**DIRECTIONS FOR THIS TASK**
This exercise calls for copying every line below that holds the word "agent".

Excerpts from a dataset
*** Begin section ***
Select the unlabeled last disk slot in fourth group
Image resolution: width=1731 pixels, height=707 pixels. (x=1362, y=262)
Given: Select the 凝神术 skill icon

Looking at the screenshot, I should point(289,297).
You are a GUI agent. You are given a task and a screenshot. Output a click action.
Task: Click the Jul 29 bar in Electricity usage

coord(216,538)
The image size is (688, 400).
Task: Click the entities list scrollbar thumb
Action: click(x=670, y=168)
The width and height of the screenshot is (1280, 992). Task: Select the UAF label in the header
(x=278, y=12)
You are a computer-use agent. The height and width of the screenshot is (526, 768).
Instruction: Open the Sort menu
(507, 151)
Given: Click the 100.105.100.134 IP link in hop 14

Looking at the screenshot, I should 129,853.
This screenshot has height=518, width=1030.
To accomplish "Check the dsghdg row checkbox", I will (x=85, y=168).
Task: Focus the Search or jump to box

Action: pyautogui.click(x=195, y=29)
*** End section ***
**RESULT FOR THIS TASK**
You are a GUI agent. You are given a task and a screenshot. Output a click action.
You are a computer-use agent. The height and width of the screenshot is (526, 768).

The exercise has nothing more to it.